I on the other hand am neither praying nor sleeping. Thus far I’ve been staying up until the early hours collecting too many stories. This is frustrating because I don’t aspire to the truth, these hadiths however impeccable their lineage can’t be any more than hearsay, they’re archived hundreds of years after the events they describe. I don’t want to produce more cheap fictional clutter. Orientalist soft, poor corn about jewels and medinas repels me. I must return to my methodology, and move beyond these narratives through dream, sleep-gleaning the stories for particularly sharp or intriguing metaphors. Metaphor drives and gives form to every idea from hard science to poetry; it is the engine of actualisation. It is through metaphor that metamorphosis occurs. Yet I am nervous. For days on end I chain smoke and forget to eat. I forego sleep to stay up late, collecting fragments from the hadiths and taking notes. What metaphors will Aisha reveal to me through these shards?

 

In the Small Hours

A man, he has dark eyes, but they’re flecked with amber when he gazes down at you, because he really looks at you, in you. There is flurry in the household. The child is told to bring a cup of cold water. An important visitor has come. She balances the cup carefully on a tray, taking care not to spill it. He is smiling and indicates she should sit on his lap. Such a beautiful child, they all agree. The man strokes her head; her hair is very short and fluffy, just growing back. You can tell from her pallor that she has been very ill. He tells her parents not to discipline her. 

I wake up, and find I’d fallen asleep slumped over my desk. Hunting in the mess of cups and papers for a pen I write ‘Why? Do they hit the child too much? How did he know – were there marks on her? Or rather is she a mischievous or willful little girl? Which hadith is this? What was she sick with? Cross check sources’. My face is sore, a pen and the corner of my laptop have left red lines on my face. My back aches. I feel like I’ve been on a long haul flight. I’ll go to bed in a minute, I tell myself. I just need to find the source for this. No, there’s nothing in my research notes about this event, just a reference to websites with furious online debates about whether and how hard Muhammad hit/slapped/pushed her, later, when they were married and she followed him out unbidden to the graveyard in the middle of the night.

I’m ready to go to my bed too when my laptop begins emitting that little tune, something between the rhythm of a nursery rhyme and an ambulance siren, that tells me Nilüfer is Skyping me.

‘Hello Alev abla’ she booms, her voice is clear although there is loud music in the background, live I think. ‘What are you up to? You should be here. We’ve just come from a read-in, a sit-down protest at Taksim Square. I’ve posted some pictures online, take a look.’

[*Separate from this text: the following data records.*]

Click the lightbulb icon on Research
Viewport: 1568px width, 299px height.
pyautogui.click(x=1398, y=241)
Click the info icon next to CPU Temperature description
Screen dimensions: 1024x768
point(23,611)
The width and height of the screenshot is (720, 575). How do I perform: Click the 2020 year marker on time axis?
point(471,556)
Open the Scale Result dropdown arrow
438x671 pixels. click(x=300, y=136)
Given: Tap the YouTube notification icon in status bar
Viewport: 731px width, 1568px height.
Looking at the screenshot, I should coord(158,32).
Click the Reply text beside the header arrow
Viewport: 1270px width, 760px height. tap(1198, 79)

A link, a tiny URL, pops up in the speech box. I click on it and it takes me to a website called kaldırım taşlarının altındaki plaj which translates from Turkish as ‘the beach beneath the paving stones’. The photographs are of Nilüfer and her friends sitting in Taksim Square holding up books.

‘See the one of me?’ Nilüfer says, ‘I’m holding up Bachelard’s Poetics of Reverie, just for you cuz.’

Most of the images on her site are from various Gezi Park protests. The images I find most intriguing are of street dogs hanging out with the protestors, even defending them in the riots.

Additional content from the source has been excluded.